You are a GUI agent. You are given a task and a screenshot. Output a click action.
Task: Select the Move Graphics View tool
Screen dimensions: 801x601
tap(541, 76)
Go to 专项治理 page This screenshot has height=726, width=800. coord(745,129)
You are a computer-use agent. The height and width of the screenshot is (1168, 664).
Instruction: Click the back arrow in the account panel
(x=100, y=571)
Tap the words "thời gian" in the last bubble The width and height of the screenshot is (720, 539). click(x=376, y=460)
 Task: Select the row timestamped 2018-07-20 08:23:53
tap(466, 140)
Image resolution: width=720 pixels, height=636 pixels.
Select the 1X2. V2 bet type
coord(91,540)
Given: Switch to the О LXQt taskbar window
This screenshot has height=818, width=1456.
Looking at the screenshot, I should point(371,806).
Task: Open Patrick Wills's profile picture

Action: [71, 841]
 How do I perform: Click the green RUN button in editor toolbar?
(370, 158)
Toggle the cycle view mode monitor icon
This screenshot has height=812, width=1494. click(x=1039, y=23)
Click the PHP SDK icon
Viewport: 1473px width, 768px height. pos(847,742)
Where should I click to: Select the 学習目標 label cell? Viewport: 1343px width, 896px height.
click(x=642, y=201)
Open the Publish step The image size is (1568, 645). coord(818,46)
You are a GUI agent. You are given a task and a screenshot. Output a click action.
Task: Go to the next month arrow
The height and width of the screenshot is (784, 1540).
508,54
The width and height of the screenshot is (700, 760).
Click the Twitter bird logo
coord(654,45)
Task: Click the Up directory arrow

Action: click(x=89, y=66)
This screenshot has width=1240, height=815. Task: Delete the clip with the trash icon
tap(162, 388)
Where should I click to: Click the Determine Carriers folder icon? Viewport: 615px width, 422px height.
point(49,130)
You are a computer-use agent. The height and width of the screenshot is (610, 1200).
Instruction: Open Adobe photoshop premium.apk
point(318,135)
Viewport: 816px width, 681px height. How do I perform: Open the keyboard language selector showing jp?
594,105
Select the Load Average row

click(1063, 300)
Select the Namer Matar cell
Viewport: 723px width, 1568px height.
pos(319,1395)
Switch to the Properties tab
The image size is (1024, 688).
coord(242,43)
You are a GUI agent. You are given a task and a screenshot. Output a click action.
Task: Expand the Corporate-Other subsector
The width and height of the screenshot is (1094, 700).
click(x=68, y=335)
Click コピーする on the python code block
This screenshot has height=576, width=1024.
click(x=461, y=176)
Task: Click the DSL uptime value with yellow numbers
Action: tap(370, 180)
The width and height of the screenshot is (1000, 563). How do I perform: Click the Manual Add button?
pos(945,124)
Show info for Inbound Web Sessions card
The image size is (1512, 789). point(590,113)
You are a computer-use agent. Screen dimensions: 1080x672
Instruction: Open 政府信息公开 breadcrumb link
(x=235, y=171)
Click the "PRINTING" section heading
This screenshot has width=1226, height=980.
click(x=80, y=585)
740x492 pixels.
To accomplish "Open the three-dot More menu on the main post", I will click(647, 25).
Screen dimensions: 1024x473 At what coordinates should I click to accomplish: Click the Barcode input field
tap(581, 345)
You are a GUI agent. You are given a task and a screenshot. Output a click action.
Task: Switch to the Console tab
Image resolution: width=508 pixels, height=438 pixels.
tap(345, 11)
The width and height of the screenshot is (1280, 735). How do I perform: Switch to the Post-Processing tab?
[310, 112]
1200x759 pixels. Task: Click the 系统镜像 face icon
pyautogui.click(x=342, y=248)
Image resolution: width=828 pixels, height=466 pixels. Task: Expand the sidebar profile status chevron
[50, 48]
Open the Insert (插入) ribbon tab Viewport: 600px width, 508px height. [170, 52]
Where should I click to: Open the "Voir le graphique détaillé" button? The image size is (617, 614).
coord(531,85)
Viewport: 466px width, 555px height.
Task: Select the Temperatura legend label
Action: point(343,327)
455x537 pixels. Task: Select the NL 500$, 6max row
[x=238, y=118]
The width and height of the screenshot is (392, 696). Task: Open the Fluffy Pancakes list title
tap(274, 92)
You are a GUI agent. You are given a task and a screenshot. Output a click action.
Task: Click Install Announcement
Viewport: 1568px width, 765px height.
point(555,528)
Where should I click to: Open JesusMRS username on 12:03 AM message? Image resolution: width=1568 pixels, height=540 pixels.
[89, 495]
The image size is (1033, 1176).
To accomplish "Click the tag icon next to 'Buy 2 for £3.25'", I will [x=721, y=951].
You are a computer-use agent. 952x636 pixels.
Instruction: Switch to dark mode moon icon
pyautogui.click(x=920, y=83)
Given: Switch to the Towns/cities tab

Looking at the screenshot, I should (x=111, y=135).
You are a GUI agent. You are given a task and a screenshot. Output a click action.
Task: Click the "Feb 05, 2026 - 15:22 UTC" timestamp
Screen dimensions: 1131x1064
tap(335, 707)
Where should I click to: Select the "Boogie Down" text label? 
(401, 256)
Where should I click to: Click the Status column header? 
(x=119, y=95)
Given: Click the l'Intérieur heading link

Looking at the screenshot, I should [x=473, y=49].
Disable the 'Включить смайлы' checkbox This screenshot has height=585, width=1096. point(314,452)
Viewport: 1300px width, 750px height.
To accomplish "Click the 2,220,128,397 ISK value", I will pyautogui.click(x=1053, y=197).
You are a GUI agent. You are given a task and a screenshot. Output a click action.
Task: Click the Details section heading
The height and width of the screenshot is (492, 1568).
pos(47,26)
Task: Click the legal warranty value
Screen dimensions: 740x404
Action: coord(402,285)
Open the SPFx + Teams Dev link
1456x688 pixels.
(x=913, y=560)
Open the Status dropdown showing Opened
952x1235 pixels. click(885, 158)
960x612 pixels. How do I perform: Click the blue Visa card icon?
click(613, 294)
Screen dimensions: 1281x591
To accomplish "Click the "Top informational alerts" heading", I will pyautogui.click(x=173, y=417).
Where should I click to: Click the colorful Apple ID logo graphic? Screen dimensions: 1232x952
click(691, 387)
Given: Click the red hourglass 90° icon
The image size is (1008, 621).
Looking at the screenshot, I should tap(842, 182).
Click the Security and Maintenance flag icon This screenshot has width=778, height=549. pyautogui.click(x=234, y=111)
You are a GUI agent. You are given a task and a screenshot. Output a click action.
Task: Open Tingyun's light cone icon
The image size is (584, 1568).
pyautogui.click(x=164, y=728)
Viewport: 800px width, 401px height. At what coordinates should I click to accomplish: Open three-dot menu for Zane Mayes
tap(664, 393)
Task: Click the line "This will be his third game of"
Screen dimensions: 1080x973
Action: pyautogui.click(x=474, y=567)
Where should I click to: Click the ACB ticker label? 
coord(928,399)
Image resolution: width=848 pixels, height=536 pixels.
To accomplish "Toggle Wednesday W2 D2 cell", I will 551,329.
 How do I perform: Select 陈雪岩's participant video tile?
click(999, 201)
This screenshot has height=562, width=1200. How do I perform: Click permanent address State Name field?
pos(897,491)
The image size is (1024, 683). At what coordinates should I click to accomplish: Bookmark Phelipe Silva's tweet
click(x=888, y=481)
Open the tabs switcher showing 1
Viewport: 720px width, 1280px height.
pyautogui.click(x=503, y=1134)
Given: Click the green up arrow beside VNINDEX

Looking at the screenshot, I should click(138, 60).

§

--- TASK TO COMPLETE ---
Extract the complete listing verbatim.

--- COMPLETED EXERCISE ---
You are a GUI agent. You are given a task and a screenshot. Output a click action.
Task: Select the Move Graphics View tool
Screen dimensions: 801x601
tap(541, 76)
Go to 专项治理 page This screenshot has height=726, width=800. coord(745,129)
You are a computer-use agent. The height and width of the screenshot is (1168, 664).
Instruction: Click the back arrow in the account panel
(x=100, y=571)
Tap the words "thời gian" in the last bubble The width and height of the screenshot is (720, 539). click(x=376, y=460)
 Task: Select the row timestamped 2018-07-20 08:23:53
tap(466, 140)
Image resolution: width=720 pixels, height=636 pixels.
Select the 1X2. V2 bet type
coord(91,540)
Given: Switch to the О LXQt taskbar window
This screenshot has height=818, width=1456.
Looking at the screenshot, I should point(371,806).
Task: Open Patrick Wills's profile picture

Action: [71, 841]
 How do I perform: Click the green RUN button in editor toolbar?
(370, 158)
Toggle the cycle view mode monitor icon
This screenshot has height=812, width=1494. click(x=1039, y=23)
Click the PHP SDK icon
Viewport: 1473px width, 768px height. pos(847,742)
Where should I click to: Select the 学習目標 label cell? Viewport: 1343px width, 896px height.
click(x=642, y=201)
Open the Publish step The image size is (1568, 645). coord(818,46)
You are a GUI agent. You are given a task and a screenshot. Output a click action.
Task: Go to the next month arrow
The height and width of the screenshot is (784, 1540).
508,54
The width and height of the screenshot is (700, 760).
Click the Twitter bird logo
coord(654,45)
Task: Click the Up directory arrow

Action: click(x=89, y=66)
This screenshot has width=1240, height=815. Task: Delete the clip with the trash icon
tap(162, 388)
Where should I click to: Click the Determine Carriers folder icon? Viewport: 615px width, 422px height.
point(49,130)
You are a computer-use agent. The height and width of the screenshot is (610, 1200).
Instruction: Open Adobe photoshop premium.apk
point(318,135)
Viewport: 816px width, 681px height. How do I perform: Open the keyboard language selector showing jp?
594,105
Select the Load Average row

click(1063, 300)
Select the Namer Matar cell
Viewport: 723px width, 1568px height.
pos(319,1395)
Switch to the Properties tab
The image size is (1024, 688).
coord(242,43)
You are a GUI agent. You are given a task and a screenshot. Output a click action.
Task: Expand the Corporate-Other subsector
The width and height of the screenshot is (1094, 700).
click(x=68, y=335)
Click コピーする on the python code block
This screenshot has height=576, width=1024.
click(x=461, y=176)
Task: Click the DSL uptime value with yellow numbers
Action: tap(370, 180)
The width and height of the screenshot is (1000, 563). How do I perform: Click the Manual Add button?
pos(945,124)
Show info for Inbound Web Sessions card
The image size is (1512, 789). point(590,113)
You are a computer-use agent. Screen dimensions: 1080x672
Instruction: Open 政府信息公开 breadcrumb link
(x=235, y=171)
Click the "PRINTING" section heading
This screenshot has width=1226, height=980.
click(x=80, y=585)
740x492 pixels.
To accomplish "Open the three-dot More menu on the main post", I will click(647, 25).
Screen dimensions: 1024x473 At what coordinates should I click to accomplish: Click the Barcode input field
tap(581, 345)
You are a GUI agent. You are given a task and a screenshot. Output a click action.
Task: Switch to the Console tab
Image resolution: width=508 pixels, height=438 pixels.
tap(345, 11)
The width and height of the screenshot is (1280, 735). How do I perform: Switch to the Post-Processing tab?
[310, 112]
1200x759 pixels. Task: Click the 系统镜像 face icon
pyautogui.click(x=342, y=248)
Image resolution: width=828 pixels, height=466 pixels. Task: Expand the sidebar profile status chevron
[50, 48]
Open the Insert (插入) ribbon tab Viewport: 600px width, 508px height. [170, 52]
Where should I click to: Open the "Voir le graphique détaillé" button? The image size is (617, 614).
coord(531,85)
Viewport: 466px width, 555px height.
Task: Select the Temperatura legend label
Action: point(343,327)
455x537 pixels. Task: Select the NL 500$, 6max row
[x=238, y=118]
The width and height of the screenshot is (392, 696). Task: Open the Fluffy Pancakes list title
tap(274, 92)
You are a GUI agent. You are given a task and a screenshot. Output a click action.
Task: Click Install Announcement
Viewport: 1568px width, 765px height.
point(555,528)
Where should I click to: Open JesusMRS username on 12:03 AM message? Image resolution: width=1568 pixels, height=540 pixels.
[89, 495]
The image size is (1033, 1176).
To accomplish "Click the tag icon next to 'Buy 2 for £3.25'", I will [x=721, y=951].
You are a computer-use agent. 952x636 pixels.
Instruction: Switch to dark mode moon icon
pyautogui.click(x=920, y=83)
Given: Switch to the Towns/cities tab

Looking at the screenshot, I should (x=111, y=135).
You are a GUI agent. You are given a task and a screenshot. Output a click action.
Task: Click the "Feb 05, 2026 - 15:22 UTC" timestamp
Screen dimensions: 1131x1064
tap(335, 707)
Where should I click to: Select the "Boogie Down" text label? 
(401, 256)
Where should I click to: Click the Status column header? 
(x=119, y=95)
Given: Click the l'Intérieur heading link

Looking at the screenshot, I should [x=473, y=49].
Disable the 'Включить смайлы' checkbox This screenshot has height=585, width=1096. point(314,452)
Viewport: 1300px width, 750px height.
To accomplish "Click the 2,220,128,397 ISK value", I will pyautogui.click(x=1053, y=197).
You are a GUI agent. You are given a task and a screenshot. Output a click action.
Task: Click the Details section heading
The height and width of the screenshot is (492, 1568).
pos(47,26)
Task: Click the legal warranty value
Screen dimensions: 740x404
Action: coord(402,285)
Open the SPFx + Teams Dev link
1456x688 pixels.
(x=913, y=560)
Open the Status dropdown showing Opened
952x1235 pixels. click(885, 158)
960x612 pixels. How do I perform: Click the blue Visa card icon?
click(613, 294)
Screen dimensions: 1281x591
To accomplish "Click the "Top informational alerts" heading", I will pyautogui.click(x=173, y=417).
Where should I click to: Click the colorful Apple ID logo graphic? Screen dimensions: 1232x952
click(691, 387)
Given: Click the red hourglass 90° icon
The image size is (1008, 621).
Looking at the screenshot, I should tap(842, 182).
Click the Security and Maintenance flag icon This screenshot has width=778, height=549. pyautogui.click(x=234, y=111)
You are a GUI agent. You are given a task and a screenshot. Output a click action.
Task: Open Tingyun's light cone icon
The image size is (584, 1568).
pyautogui.click(x=164, y=728)
Viewport: 800px width, 401px height. At what coordinates should I click to accomplish: Open three-dot menu for Zane Mayes
tap(664, 393)
Task: Click the line "This will be his third game of"
Screen dimensions: 1080x973
Action: pyautogui.click(x=474, y=567)
Where should I click to: Click the ACB ticker label? 
coord(928,399)
Image resolution: width=848 pixels, height=536 pixels.
To accomplish "Toggle Wednesday W2 D2 cell", I will 551,329.
 How do I perform: Select 陈雪岩's participant video tile?
click(999, 201)
This screenshot has height=562, width=1200. How do I perform: Click permanent address State Name field?
pos(897,491)
The image size is (1024, 683). At what coordinates should I click to accomplish: Bookmark Phelipe Silva's tweet
click(x=888, y=481)
Open the tabs switcher showing 1
Viewport: 720px width, 1280px height.
pyautogui.click(x=503, y=1134)
Given: Click the green up arrow beside VNINDEX

Looking at the screenshot, I should click(138, 60).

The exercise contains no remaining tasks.